Setting up ceph cloud sync module

2021-09-06

Summary :

Since mimic ceph's RGW can be synced with any S3 cloud provider

content

Requirements

  • Ceph cluster
  • 2 RGW daemons running
  • A S3 target

We'll use three endpoints :

Check our existing pool

All rgw have a zone and zonegroup, it's probably default.

You can check the pool's names:

(docker-croit)@mycephcluster / $ ceph osd lspools
1 device_health_metrics
2 .rgw.root
3 default.rgw.control
4 default.rgw.log
5 default.rgw.meta
6 default.rgw.buckets.non-ec
7 default.rgw.buckets.index
8 default.rgw.buckets.data

Or inspect the zone or zonegroup directly:

(docker-croit)@mycephcluster / $ radosgw-admin zone get --rgw-zone=default
{
    "id": "303a00f5-f50d-43fd-afee-aa0503926952",
    "name": "default",
...
}


(docker-croit)@mycephcluster / $ radosgw-admin zonegroup get --rgw-zonegroup=default
{
    "id": "881cf806-f6d2-47a0-b7dc-d65ee87f8ef4",
    "name": "default",
    "api_name": "default",
    "is_master": "true",
...
    "zones": [
        {
            "id": "303a00f5-f50d-43fd-afee-aa0503926952",
            "name": "default",

Prepare pools

Our new zone will need some pools.

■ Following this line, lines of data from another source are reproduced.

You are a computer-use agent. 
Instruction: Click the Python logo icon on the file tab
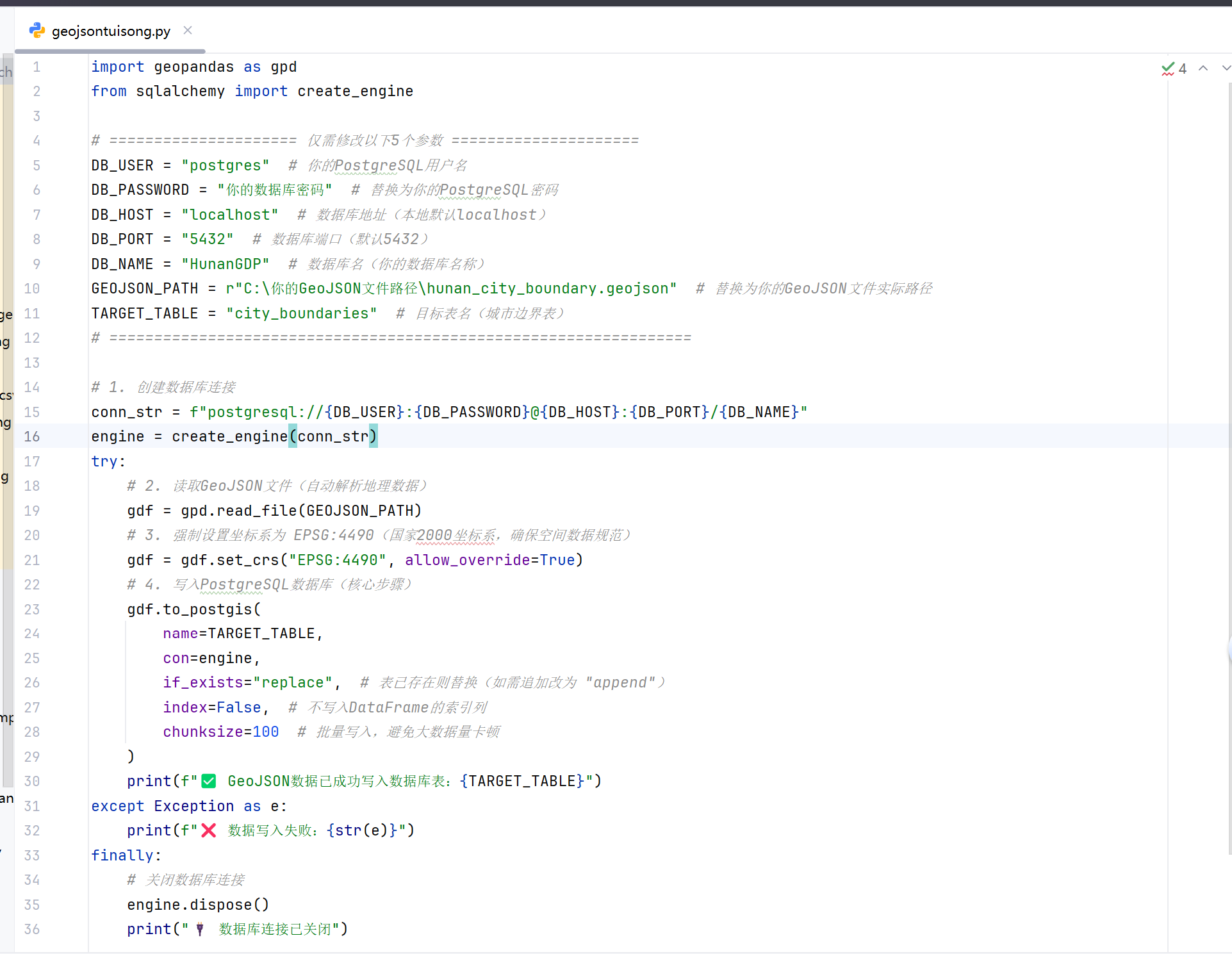37,30
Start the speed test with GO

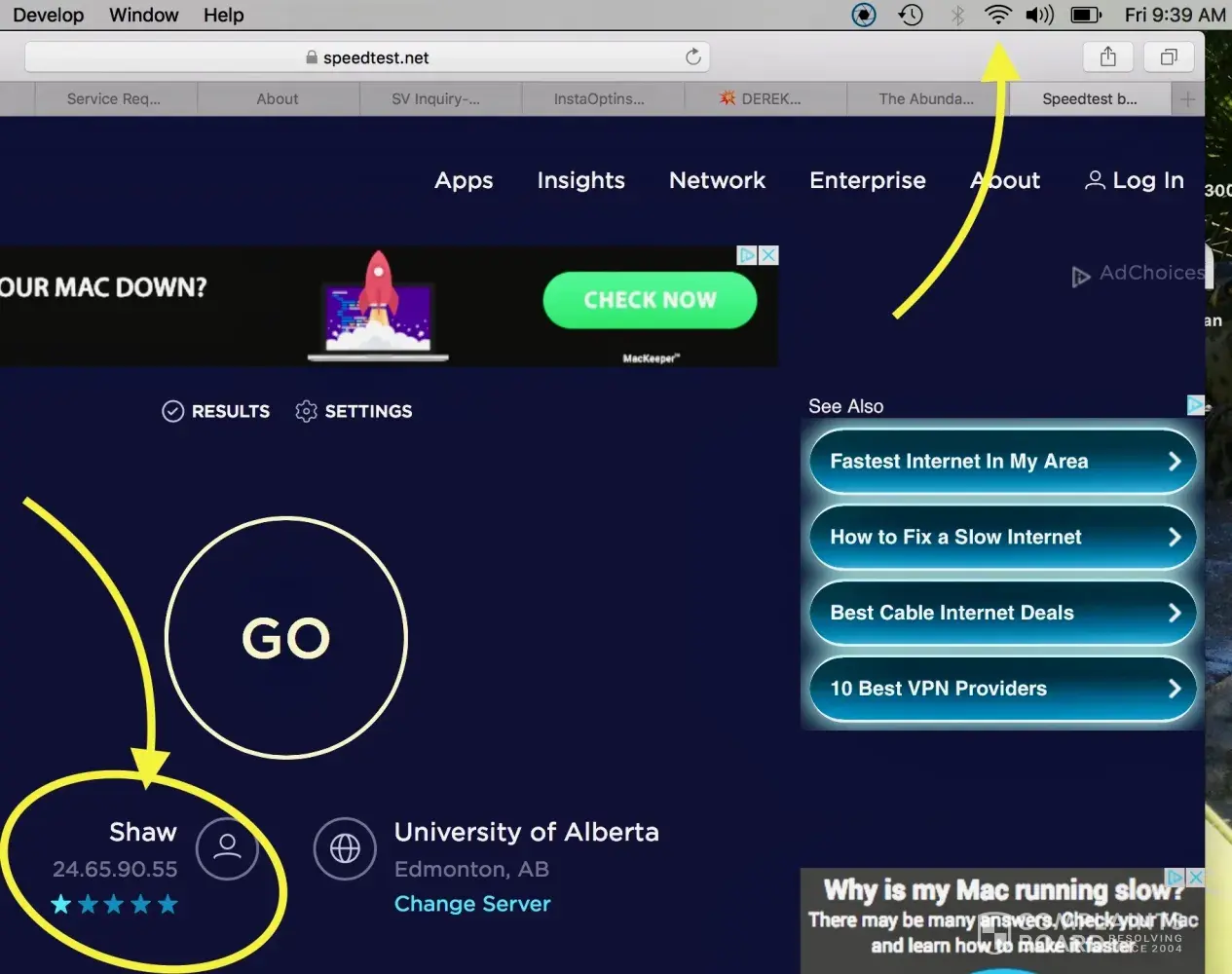(x=286, y=638)
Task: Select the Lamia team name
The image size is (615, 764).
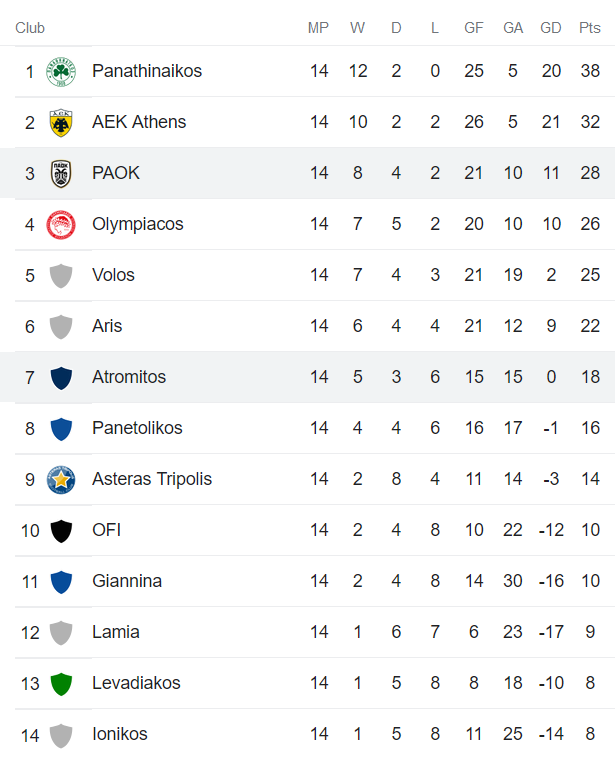Action: 115,632
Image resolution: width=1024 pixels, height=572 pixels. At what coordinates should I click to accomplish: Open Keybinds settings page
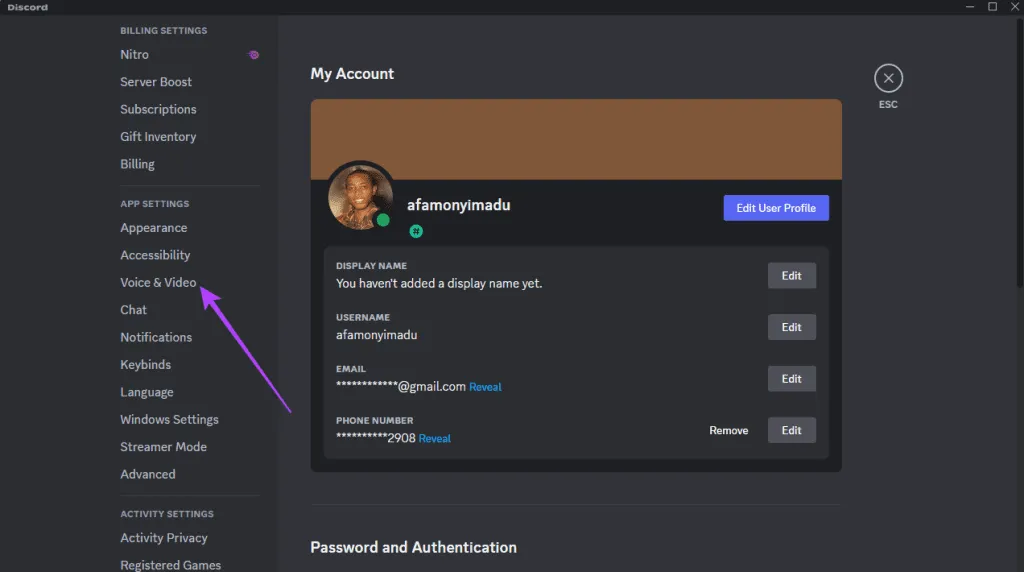146,365
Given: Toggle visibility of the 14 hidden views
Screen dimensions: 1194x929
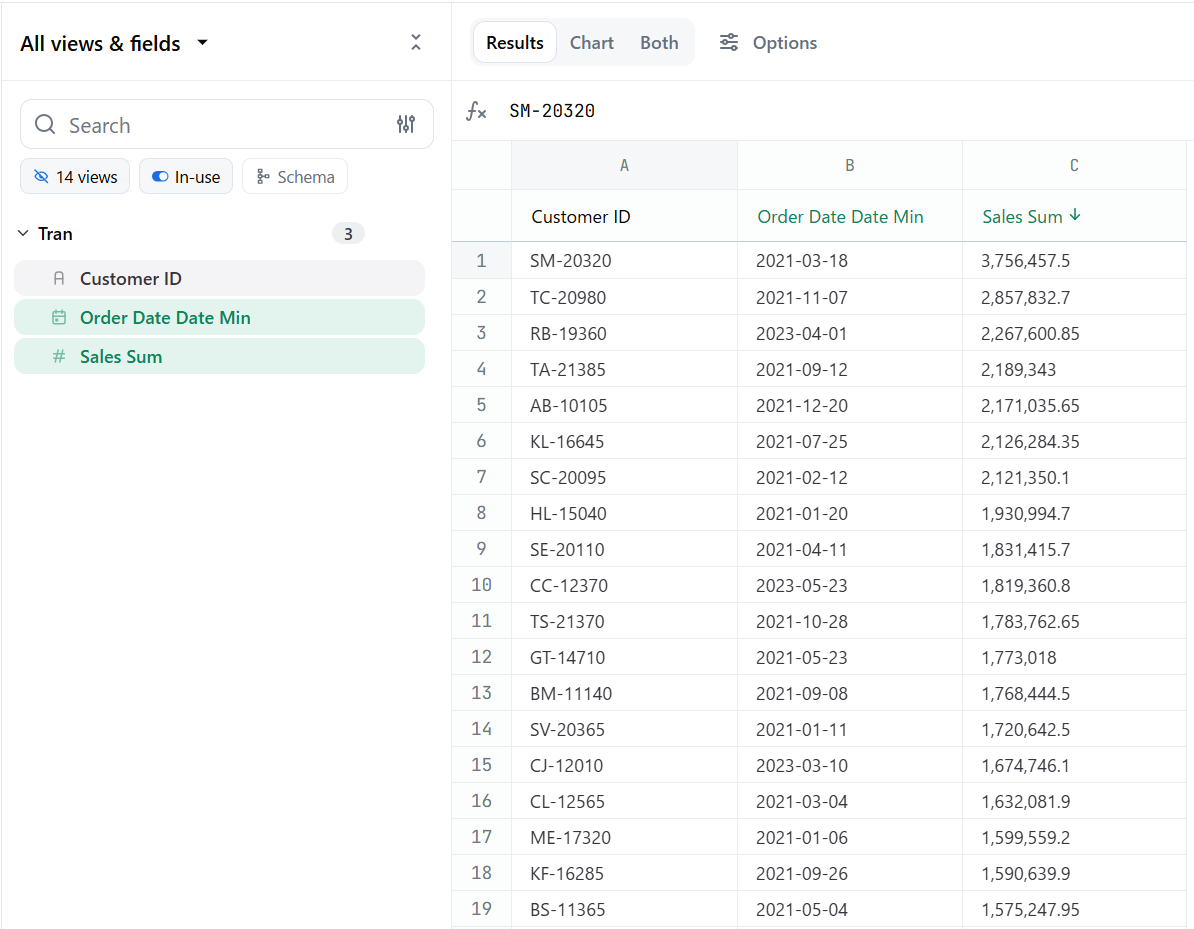Looking at the screenshot, I should [x=75, y=176].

We'll create them manually to ensure there are no issues (e.g. too many PG per osd) blocking their creation.

(docker-croit)@mycephcluster / $ for pool in sync.rgw.meta sync.rgw.log sync.rgw.control sync.rgw.buckets.non-ec sync.rgw.buckets.index sync.rgw.buckets.data; do ceph osd pool create $pool 16 16 replicated; done
pool 'sync.rgw.meta' created
pool 'sync.rgw.log' created
pool 'sync.rgw.control' created
pool 'sync.rgw.buckets.non-ec' created
pool 'sync.rgw.buckets.index' created
pool 'sync.rgw.buckets.data' created

Create the new zone

Our new zone will be named sync:

(docker-croit)@mycephcluster / $ radosgw-admin zone create --rgw-zonegroup=default --rgw-zone=sync --endpoints=http://192.168.112.6/ --tier-type=cloud
{
    "id": "7ead9532-0938-4698-9b4a-2d84d0d00869",
    "name": "sync",
    "domain_root": "sync.rgw.meta:root",
    "control_pool": "sync.rgw.control",
    "gc_pool": "sync.rgw.log:gc",
    "lc_pool": "sync.rgw.log:lc",
    "log_pool": "sync.rgw.log",
    "intent_log_pool": "sync.rgw.log:intent",
    "usage_log_pool": "sync.rgw.log:usage",
    "roles_pool": "sync.rgw.meta:roles",
    "reshard_pool": "sync.rgw.log:reshard",
    "user_keys_pool": "sync.rgw.meta:users.keys",
    "user_email_pool": "sync.rgw.meta:users.email",
    "user_swift_pool": "sync.rgw.meta:users.swift",
    "user_uid_pool": "sync.rgw.meta:users.uid",
    "otp_pool": "sync.rgw.otp",
    "system_key": {
        "access_key": "",
        "secret_key": ""
    },
    "placement_pools": [
        {
            "key": "default-placement",
            "val": {
                "index_pool": "sync.rgw.buckets.index",
                "storage_classes": {
                    "STANDARD": {
                        "data_pool": "sync.rgw.buckets.data"
                    }
                },
                "data_extra_pool": "sync.rgw.buckets.non-ec",
                "index_type": 0
            }
        }
    ],
    "realm_id": "46669d35-f7ed-4374-8247-2b8f41218109"
}
  • rgw-zonegroup: our new zone will be part of the default zonegroup.
  • endpoints: Our new zone needs it's own RGW, so it uses a new endpoint.
  • tier-type : We use a cloud tier type, see documentation for more settings

Modify existing zone

We need to add the endpoint of our existing default zone.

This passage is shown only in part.